Data science research project*
Undertake an individual applied research project based within a workplace or industry context. This can form part of your portfolio you use for future job applications.
*The final research project is the equivalent to two courses and will span two online teaching periods.
Master of Data Science (Applied)
Academic entry requirements
To be eligible for the 100% online Master of Data Science (Applied) and the Graduate Diploma in Data Science (Applied) you will need to meet both of the following entry requirements:
1. A completed bachelor degree or equivalent in any discipline with a minimum GPA of 4.5 (7.0 GPA scale).
2. Successfully completed SACE Stage 2 Mathematical Methods (or equivalent) during Senior Secondary School.
It’s important to have a solid grasp of core mathematical concepts before undertaking a data science program as almost all of the techniques are underpinned by maths. If you didn’t complete your higher education in South Australia, refer to the table to see the equivalent programs per state.
What if I do not meet the maths entry requirement?
If you haven’t completed SACE Stage 2 Maths Methods, you can enrol in the Graduate Certificate in Data Science (Applied) and MathTrackX. MathTrackX covers the mathematics you’ll need to continue onto the Master of Data Science (Applied). Learn more about alternative entry into the Master of Data Science (Applied).
English language requirements
In order to study with the University of Adelaide, you must be proficient in speaking, listening, reading and writing in English as this is the language of instruction.
You must be able to demonstrate that you meet the minimum English language requirements. However you will not be required to provide evidence of English language proficiency if you are an Australian citizen, Australian Permanent Resident (visa status) or hold a passport from one of the following countries: Canada (English speaking provinces only), New Zealand, the Republic of Ireland, the United Kingdom and the United States.
If English is not your first language of instruction, further documentary evidence will be required so please download the Minimum English Language Requirements document (Postgraduate Coursework Programs section) for information about acceptable English language tests.
How to apply
It is possible to enrol in either the graduate certificate, graduate diploma or masters program. If you wish to apply for the graduate diploma or masters, you will need to provide proof that you have completed the required level of mathematics.
Complete application form and upload supporting documents which include:
- valid photo ID (passport or driver's licence)
- proof of citizenship / permanent residency
- transcripts from your complete bachelor's degree or equivalent if applicable
- proof of completion of Mathematical Methods or equivalent
- change of name documents if applicable (e.g marriage certificate)

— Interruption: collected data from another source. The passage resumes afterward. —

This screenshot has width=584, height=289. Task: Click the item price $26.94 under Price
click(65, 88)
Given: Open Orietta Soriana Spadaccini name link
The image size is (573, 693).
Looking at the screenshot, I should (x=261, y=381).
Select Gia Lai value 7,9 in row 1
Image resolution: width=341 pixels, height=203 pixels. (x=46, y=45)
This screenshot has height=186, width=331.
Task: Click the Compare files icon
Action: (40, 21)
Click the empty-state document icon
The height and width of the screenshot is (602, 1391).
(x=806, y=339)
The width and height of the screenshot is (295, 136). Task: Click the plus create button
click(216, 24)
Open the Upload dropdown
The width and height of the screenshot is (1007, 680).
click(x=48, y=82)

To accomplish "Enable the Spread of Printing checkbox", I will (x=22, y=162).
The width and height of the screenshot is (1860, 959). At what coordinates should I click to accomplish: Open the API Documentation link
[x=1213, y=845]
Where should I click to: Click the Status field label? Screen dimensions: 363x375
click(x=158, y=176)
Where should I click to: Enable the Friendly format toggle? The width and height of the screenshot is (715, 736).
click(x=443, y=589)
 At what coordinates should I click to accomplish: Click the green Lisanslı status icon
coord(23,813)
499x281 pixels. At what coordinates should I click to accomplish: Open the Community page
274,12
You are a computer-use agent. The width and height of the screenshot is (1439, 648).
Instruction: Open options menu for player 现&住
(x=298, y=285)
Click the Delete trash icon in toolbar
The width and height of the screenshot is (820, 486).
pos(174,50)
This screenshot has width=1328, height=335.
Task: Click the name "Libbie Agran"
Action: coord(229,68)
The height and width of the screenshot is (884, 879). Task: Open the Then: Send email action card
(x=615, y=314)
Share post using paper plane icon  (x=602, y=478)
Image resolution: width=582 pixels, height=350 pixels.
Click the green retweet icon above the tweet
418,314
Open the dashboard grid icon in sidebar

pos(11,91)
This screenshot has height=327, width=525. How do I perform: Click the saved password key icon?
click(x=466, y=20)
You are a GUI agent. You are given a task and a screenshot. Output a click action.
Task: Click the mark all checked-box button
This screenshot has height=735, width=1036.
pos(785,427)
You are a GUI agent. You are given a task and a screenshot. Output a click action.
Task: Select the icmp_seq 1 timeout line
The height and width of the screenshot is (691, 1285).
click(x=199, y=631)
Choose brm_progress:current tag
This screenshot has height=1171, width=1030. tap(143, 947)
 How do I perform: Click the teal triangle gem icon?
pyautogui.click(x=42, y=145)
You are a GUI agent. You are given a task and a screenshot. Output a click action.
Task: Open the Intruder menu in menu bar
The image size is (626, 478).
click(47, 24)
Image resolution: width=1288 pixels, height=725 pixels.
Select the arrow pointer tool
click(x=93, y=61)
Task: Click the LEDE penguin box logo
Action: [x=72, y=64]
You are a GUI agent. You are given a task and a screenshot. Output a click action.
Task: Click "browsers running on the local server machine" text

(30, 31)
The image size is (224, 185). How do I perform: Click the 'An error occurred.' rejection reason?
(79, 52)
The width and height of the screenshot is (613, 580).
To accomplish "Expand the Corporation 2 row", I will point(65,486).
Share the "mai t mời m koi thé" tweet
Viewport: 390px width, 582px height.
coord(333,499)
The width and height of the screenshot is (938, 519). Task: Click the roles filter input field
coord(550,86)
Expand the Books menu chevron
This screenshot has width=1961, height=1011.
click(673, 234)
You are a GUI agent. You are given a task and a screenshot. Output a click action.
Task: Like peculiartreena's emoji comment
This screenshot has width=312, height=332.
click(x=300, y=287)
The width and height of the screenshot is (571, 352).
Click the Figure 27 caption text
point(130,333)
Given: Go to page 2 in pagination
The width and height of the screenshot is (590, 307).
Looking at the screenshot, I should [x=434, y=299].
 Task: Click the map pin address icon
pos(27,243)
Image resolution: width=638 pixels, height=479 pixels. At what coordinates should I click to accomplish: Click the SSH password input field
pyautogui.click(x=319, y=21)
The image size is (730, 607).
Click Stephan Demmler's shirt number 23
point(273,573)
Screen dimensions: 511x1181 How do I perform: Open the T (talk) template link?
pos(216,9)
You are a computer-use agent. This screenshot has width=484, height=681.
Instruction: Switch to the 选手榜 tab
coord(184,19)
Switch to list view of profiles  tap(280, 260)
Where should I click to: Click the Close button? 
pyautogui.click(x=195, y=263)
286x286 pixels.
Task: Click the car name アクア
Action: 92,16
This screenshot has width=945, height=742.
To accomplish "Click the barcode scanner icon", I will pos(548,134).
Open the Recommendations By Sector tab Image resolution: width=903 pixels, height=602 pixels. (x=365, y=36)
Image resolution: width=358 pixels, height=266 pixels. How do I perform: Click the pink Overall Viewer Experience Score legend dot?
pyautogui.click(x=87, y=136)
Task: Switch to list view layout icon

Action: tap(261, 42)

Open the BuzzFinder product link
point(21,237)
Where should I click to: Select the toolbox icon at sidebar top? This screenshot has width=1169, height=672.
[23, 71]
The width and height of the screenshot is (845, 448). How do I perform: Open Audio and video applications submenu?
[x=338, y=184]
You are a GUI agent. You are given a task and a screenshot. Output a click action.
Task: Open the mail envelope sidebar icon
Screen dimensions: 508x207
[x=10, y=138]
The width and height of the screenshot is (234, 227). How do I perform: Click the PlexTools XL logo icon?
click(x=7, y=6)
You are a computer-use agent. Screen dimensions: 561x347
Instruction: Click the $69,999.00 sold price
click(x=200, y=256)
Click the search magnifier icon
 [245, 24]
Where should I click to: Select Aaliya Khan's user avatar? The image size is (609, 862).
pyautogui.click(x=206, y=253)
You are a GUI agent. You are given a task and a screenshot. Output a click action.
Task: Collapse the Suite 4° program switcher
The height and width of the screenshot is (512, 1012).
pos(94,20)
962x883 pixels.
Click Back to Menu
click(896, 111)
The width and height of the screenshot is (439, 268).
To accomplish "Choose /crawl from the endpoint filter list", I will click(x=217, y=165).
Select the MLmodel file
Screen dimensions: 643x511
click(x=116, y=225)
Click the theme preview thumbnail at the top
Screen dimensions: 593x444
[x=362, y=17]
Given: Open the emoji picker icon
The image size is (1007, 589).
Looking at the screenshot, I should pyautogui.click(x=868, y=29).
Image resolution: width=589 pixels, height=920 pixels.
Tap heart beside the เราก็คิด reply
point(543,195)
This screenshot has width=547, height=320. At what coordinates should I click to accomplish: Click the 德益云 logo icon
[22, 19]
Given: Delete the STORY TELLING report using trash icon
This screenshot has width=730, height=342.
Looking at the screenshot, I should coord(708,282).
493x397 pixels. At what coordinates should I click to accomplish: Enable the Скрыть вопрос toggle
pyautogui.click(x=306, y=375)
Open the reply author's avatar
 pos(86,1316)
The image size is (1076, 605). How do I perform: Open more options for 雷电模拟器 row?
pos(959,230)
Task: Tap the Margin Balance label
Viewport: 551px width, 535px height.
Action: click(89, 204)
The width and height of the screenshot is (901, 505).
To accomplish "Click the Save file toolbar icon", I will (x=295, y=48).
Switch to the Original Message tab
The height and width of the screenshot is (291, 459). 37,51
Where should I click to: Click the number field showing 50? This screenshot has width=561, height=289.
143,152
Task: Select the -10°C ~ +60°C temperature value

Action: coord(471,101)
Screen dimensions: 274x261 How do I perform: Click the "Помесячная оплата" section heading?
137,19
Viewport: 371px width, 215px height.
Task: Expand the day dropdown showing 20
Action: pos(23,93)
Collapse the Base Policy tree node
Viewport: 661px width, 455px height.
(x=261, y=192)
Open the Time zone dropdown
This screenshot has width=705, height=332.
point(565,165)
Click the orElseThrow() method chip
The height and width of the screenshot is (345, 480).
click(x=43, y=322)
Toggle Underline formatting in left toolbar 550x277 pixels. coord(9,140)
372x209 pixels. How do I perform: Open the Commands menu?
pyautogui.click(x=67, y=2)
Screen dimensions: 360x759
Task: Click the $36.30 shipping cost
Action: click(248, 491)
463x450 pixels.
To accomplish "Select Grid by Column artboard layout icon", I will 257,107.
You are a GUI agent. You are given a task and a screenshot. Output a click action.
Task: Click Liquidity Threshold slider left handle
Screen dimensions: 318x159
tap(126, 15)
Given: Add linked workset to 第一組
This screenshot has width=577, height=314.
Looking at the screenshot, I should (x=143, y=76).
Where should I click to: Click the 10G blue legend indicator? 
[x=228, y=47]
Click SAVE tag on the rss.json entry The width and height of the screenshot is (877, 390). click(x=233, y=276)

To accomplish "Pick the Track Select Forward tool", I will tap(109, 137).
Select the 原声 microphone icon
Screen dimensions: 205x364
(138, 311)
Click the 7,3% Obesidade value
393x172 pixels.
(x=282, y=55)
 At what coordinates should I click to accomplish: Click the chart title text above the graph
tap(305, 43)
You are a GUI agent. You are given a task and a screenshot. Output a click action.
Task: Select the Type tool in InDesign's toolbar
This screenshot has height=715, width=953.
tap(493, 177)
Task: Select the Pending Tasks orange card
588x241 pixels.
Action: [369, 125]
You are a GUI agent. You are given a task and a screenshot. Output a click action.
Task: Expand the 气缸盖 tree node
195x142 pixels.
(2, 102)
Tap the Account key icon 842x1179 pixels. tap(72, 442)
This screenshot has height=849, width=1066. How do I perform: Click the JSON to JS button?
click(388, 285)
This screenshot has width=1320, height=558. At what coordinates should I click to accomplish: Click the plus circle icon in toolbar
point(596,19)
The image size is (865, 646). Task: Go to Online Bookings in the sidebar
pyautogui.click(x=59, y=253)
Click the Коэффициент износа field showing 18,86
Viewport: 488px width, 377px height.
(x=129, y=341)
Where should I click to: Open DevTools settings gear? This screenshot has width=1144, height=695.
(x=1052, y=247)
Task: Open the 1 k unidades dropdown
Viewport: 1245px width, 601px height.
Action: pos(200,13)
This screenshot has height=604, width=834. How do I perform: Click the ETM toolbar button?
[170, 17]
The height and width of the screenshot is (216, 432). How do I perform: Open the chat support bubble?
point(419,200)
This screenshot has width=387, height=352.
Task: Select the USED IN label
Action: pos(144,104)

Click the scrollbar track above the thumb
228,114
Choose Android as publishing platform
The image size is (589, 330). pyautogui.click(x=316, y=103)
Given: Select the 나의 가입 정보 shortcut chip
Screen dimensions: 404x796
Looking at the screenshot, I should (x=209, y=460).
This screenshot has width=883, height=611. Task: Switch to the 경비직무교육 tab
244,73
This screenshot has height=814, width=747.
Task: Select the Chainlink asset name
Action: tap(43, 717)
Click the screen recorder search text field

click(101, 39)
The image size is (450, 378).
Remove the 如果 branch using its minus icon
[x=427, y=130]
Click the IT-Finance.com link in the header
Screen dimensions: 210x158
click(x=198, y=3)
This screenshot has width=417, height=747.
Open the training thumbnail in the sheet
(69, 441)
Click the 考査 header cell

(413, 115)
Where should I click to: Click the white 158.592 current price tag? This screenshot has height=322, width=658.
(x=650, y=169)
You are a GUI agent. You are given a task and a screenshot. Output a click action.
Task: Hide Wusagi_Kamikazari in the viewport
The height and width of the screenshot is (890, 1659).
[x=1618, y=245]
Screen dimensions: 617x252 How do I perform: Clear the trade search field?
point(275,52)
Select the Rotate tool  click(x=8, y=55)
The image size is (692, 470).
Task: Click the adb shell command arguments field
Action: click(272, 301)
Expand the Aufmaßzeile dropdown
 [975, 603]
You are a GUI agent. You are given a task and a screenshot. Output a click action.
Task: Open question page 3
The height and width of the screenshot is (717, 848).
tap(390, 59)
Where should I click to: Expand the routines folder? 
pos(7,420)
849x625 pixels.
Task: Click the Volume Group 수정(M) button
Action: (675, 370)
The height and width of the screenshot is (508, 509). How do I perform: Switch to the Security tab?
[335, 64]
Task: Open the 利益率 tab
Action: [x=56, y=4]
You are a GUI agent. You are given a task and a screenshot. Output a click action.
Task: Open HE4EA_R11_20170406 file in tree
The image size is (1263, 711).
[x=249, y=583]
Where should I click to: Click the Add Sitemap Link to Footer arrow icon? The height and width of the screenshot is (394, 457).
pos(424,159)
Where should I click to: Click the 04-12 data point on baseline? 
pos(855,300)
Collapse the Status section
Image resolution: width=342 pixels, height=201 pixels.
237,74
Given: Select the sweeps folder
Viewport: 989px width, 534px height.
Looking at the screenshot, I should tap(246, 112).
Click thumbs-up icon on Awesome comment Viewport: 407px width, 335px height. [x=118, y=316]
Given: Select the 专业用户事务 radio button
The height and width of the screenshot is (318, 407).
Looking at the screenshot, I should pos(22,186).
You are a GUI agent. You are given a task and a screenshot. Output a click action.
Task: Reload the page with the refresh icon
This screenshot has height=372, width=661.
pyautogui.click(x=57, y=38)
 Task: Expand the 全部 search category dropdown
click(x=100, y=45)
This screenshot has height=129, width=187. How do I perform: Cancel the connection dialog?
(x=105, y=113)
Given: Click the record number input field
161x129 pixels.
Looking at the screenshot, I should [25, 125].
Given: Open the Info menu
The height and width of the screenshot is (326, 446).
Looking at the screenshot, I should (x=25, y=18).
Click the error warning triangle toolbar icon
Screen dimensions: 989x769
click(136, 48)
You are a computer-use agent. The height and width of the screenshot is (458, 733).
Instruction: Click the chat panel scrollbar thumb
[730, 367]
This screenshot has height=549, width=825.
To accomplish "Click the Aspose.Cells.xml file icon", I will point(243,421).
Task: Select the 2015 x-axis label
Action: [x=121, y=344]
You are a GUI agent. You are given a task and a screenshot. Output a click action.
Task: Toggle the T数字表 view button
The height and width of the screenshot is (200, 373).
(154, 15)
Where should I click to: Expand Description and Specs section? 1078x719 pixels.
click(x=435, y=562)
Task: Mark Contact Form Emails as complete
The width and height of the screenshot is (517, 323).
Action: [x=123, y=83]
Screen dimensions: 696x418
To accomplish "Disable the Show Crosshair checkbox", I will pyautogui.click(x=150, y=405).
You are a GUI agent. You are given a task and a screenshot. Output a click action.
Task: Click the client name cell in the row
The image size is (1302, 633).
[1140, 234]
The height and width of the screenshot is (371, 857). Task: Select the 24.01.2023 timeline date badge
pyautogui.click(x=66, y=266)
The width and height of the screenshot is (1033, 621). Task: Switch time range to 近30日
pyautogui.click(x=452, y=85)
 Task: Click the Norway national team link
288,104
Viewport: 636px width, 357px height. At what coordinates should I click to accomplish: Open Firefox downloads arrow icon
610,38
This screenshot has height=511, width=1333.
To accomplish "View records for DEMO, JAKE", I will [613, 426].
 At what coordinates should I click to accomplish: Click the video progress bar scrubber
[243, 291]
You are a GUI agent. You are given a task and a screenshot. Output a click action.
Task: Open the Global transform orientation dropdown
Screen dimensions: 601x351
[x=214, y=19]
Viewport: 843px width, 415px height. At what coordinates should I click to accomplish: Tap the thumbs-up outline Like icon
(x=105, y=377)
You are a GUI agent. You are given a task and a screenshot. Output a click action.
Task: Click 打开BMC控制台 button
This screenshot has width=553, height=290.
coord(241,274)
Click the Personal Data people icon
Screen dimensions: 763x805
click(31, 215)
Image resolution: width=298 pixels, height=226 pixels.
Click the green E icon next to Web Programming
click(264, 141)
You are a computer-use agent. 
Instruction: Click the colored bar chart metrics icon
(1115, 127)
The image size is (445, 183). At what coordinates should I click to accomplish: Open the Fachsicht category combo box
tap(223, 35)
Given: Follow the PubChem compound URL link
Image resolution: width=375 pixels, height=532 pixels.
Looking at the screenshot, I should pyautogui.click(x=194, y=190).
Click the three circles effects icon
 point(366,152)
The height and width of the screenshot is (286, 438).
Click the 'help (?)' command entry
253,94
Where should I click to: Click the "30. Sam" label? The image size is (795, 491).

- English language requirements (if you are an international applicant).
You’ll be hearing from our enrolment team in the coming weeks who will confirm the outcome of your application.
Graduate Certificate in Data Science (Applied)
To be eligible for the 100% online Graduate Certificate in Data Science (Applied), you will need to meet the following requirement:
- A completed Bachelor degree or equivalent in any discipline with a minimum GPA of 4.5 (7.0 GPA scale).
What is the total cost?
$61,248 or $3,828 per course (2021 pricing). Please note that the data science research project is two courses.
Is there FEE-HELP available?
Yes, Australian citizens are eligible for a HELP loan. You must also be enrolled in a program with the University of Adelaide by the enrolment deadline (census), and have not reached the HELP loan limit.
Once you have been offered a place in a University of Adelaide program, you will be able to apply for a HELP loan as a part of the enrolment process. Please see our FAQs section for further details.